Copy the lines below word for word, starting at the line that contains "Given: Click the Property column header" and continuing through the end of the lines.

Start DATA FOR THIS TASK

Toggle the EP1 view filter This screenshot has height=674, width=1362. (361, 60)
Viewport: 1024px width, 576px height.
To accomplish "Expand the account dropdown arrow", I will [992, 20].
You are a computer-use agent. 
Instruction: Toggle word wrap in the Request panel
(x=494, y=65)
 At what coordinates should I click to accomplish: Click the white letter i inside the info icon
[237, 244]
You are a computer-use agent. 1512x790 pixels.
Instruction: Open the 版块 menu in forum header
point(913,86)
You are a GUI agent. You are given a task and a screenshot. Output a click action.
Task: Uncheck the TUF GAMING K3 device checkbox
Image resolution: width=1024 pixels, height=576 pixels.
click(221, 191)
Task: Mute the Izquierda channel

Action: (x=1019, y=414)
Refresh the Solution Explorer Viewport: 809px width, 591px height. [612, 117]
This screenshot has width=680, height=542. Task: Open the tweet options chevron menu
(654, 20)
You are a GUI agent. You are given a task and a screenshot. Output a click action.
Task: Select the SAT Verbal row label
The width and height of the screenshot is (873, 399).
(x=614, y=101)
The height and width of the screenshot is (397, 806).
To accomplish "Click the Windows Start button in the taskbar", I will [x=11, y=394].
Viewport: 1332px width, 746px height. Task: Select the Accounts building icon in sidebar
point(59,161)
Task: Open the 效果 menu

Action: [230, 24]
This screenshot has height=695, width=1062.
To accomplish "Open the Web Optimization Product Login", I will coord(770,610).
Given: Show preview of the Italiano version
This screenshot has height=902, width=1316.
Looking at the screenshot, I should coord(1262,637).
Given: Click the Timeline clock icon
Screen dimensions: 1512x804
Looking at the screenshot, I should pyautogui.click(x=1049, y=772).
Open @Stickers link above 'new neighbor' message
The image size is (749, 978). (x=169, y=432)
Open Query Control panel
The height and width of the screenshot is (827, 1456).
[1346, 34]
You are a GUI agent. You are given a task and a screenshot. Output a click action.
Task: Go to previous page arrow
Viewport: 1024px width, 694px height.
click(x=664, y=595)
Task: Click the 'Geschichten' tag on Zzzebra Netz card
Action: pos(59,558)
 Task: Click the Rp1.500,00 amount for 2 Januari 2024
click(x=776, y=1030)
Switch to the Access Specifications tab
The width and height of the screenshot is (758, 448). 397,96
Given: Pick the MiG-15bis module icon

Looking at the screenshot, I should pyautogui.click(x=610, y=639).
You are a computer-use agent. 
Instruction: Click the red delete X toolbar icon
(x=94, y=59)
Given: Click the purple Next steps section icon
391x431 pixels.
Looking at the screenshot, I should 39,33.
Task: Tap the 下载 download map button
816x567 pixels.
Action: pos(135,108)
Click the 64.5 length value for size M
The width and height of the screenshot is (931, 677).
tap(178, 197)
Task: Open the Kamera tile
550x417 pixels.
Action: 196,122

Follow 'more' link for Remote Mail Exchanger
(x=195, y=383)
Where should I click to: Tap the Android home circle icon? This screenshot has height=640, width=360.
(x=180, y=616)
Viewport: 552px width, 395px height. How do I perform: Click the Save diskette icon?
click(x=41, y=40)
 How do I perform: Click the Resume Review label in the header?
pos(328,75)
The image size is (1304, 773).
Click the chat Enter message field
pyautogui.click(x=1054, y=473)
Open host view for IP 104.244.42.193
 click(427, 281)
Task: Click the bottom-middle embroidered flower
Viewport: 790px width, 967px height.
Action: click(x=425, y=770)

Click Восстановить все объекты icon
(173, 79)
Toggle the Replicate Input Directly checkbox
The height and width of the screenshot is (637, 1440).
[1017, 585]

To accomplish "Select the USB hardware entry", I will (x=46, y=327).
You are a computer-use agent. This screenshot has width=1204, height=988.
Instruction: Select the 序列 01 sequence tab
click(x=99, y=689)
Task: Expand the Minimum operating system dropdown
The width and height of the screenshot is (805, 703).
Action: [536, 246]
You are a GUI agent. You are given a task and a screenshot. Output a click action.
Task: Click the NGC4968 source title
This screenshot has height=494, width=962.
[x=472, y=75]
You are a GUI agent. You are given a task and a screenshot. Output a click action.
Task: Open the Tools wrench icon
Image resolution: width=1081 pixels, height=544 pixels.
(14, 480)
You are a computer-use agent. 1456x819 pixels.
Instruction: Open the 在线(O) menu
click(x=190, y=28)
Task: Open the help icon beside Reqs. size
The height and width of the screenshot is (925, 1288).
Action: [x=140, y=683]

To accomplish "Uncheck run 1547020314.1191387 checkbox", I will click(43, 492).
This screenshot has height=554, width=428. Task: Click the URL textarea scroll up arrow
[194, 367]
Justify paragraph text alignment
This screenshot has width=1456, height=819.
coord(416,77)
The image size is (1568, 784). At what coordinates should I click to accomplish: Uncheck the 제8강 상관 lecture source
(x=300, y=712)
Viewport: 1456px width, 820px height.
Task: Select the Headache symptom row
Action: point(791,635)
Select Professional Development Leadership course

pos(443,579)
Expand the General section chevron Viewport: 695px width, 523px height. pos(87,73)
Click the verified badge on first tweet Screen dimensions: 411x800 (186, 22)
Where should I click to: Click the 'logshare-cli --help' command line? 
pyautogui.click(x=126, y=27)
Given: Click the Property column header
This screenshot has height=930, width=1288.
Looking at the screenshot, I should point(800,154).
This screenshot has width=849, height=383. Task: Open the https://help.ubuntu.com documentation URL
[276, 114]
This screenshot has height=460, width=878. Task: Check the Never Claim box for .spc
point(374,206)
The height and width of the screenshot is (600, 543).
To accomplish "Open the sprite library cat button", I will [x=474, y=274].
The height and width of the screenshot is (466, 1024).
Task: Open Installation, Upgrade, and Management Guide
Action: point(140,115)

End DATA FOR THIS TASK

§ **RESULT FOR THIS EXERCISE**
Given: Click the Property column header
This screenshot has height=930, width=1288.
Looking at the screenshot, I should point(800,154).
This screenshot has width=849, height=383. Task: Open the https://help.ubuntu.com documentation URL
[276, 114]
This screenshot has height=460, width=878. Task: Check the Never Claim box for .spc
point(374,206)
The height and width of the screenshot is (600, 543).
To accomplish "Open the sprite library cat button", I will [x=474, y=274].
The height and width of the screenshot is (466, 1024).
Task: Open Installation, Upgrade, and Management Guide
Action: point(140,115)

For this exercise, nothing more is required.